Sgt. Boysen immediately moved from the cover position he had taken by a car and placed himself directly between the suspect and the ex-girlfriend. Sgt. Boysen continued to shout at the suspect and distracted him long enough for Cpl. Engle to remove the two women from the scene. The young man then pointed the shotgun at his own chest and started backing away from the officers. He was backed across one ramp of the parking lot and took up a position between two rows of parked cars. Officer Johnson continued to provide cover for Sgt. Boysen. Cpl. Engle began to clear students from the parking lot and radioed the Moline Police Department for assistance.

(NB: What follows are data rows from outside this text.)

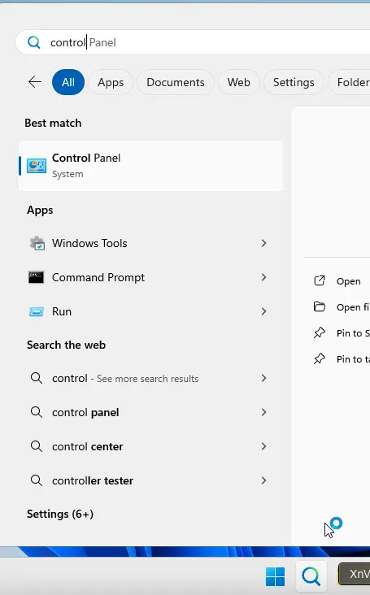Switch to the Apps filter tab
This screenshot has width=370, height=595.
pos(111,82)
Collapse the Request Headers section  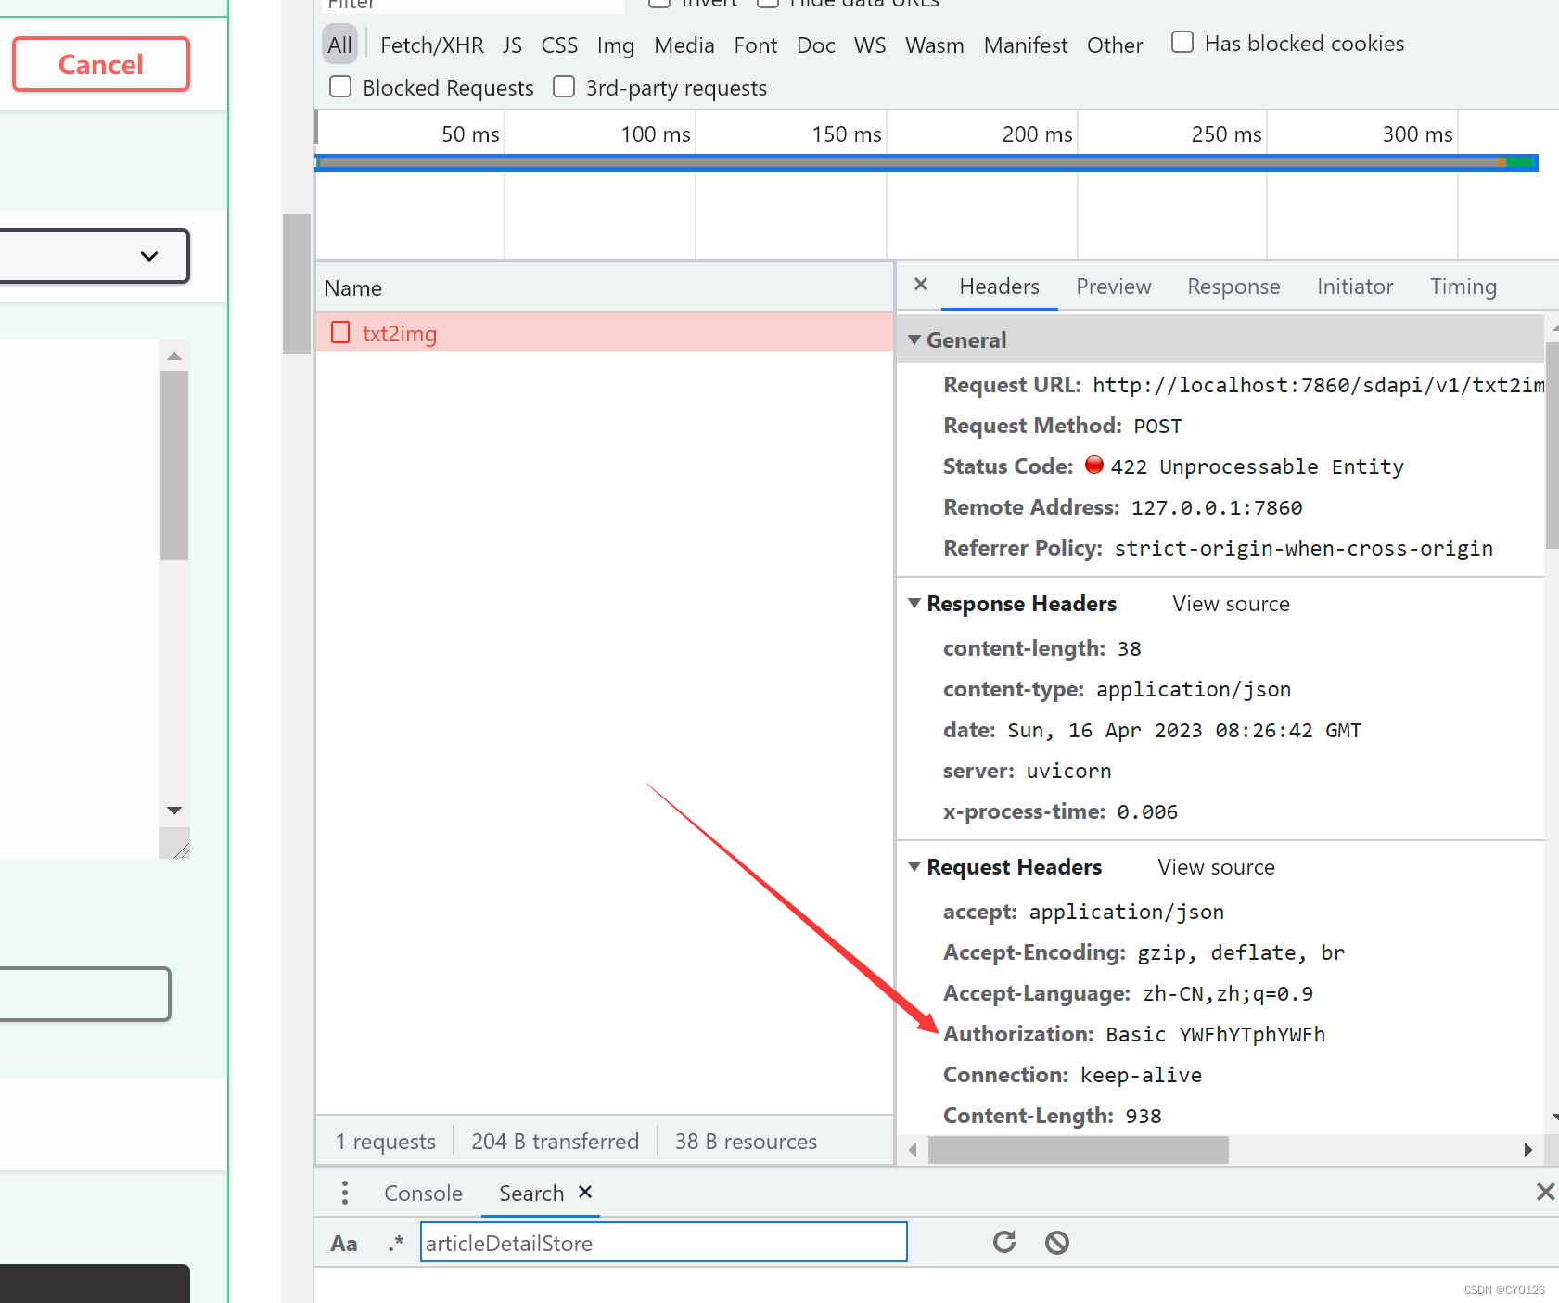point(915,867)
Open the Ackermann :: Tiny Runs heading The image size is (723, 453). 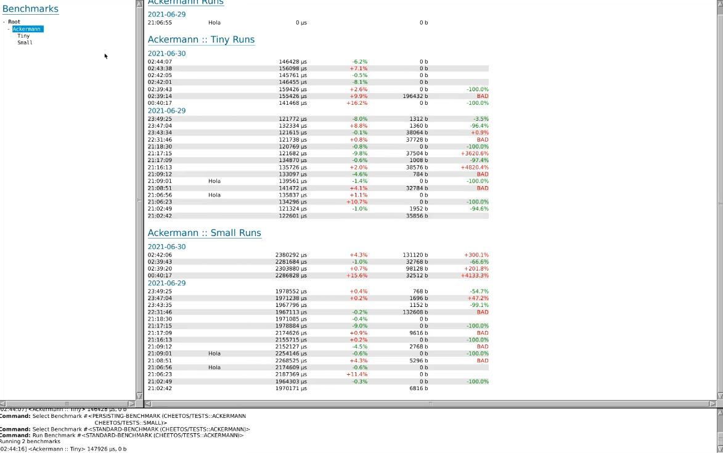coord(201,39)
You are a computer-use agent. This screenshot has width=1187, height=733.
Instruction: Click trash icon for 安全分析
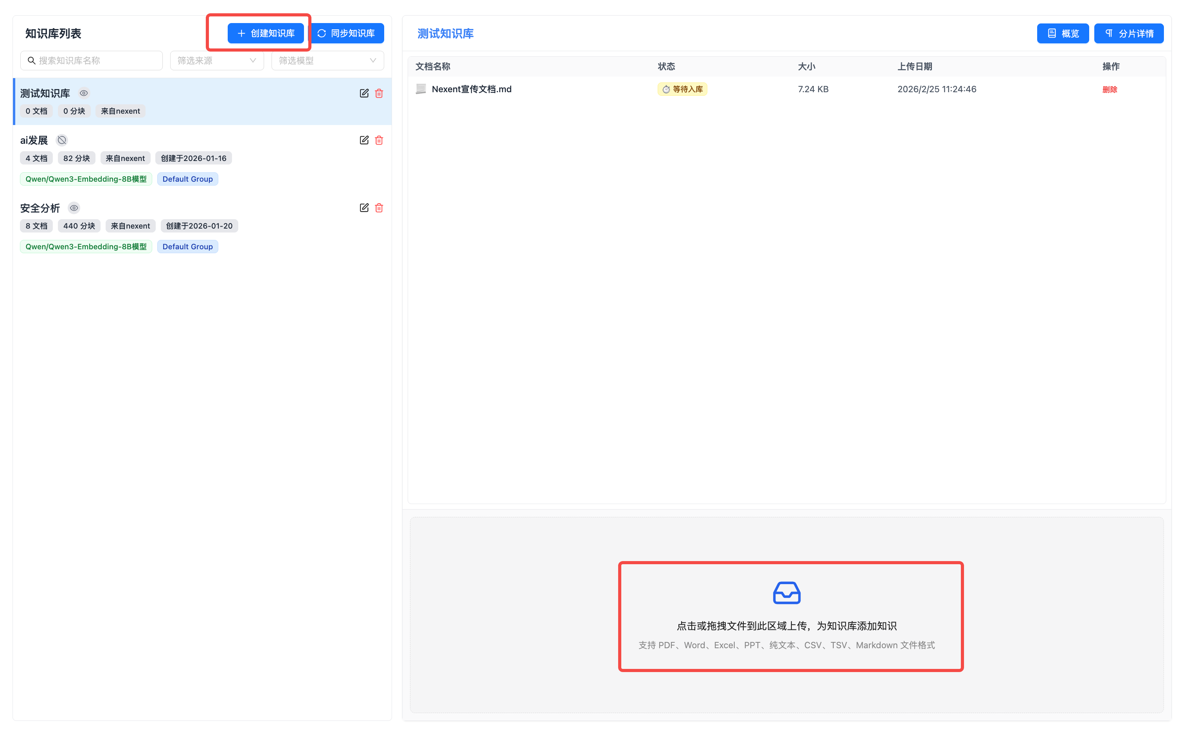pyautogui.click(x=379, y=207)
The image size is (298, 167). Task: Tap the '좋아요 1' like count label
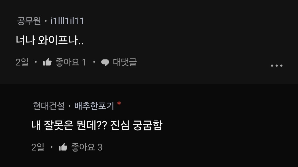[x=71, y=62]
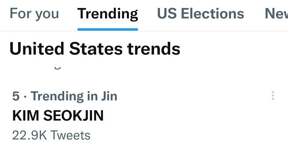Select the Trending tab
This screenshot has width=288, height=162.
[x=108, y=14]
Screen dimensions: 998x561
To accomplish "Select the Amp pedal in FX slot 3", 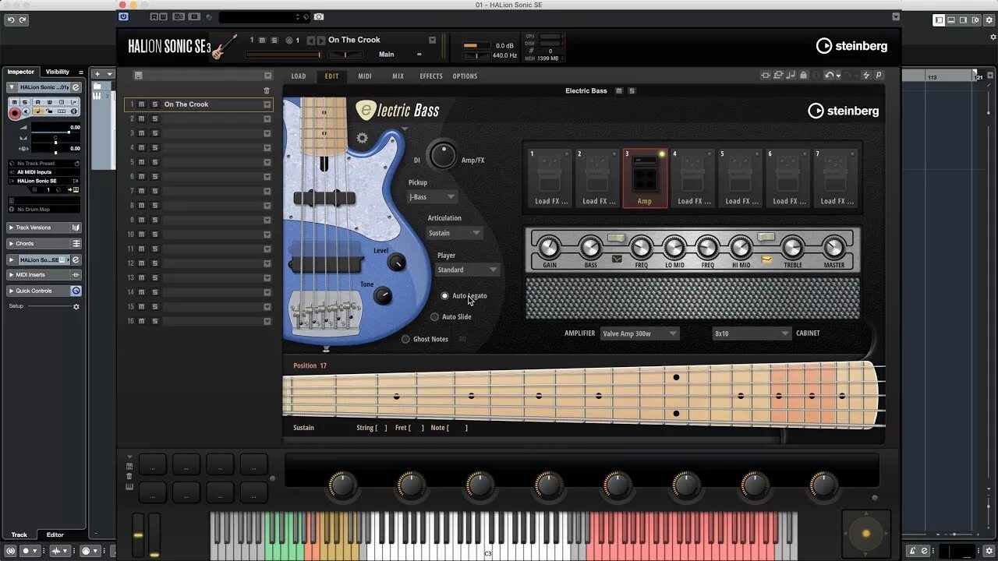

Sgt. Boysen continued to talk with the young man for the next 20 to 25 minutes. Trained negotiators from the Moline Police eventually were introduced to the scene and took over the contact with the suspect. Approximately 90 minutes after the Moline PD negotiators began talking to the young man, he ended the standoff by placing the shotgun against his forehead and pulling the trigger.
The investigation of the incident revealed that the young man had quit his job the day before and had been up all night writing a nine-page suicide note. At one point in the note he said, "The only thing left is murder-suicide."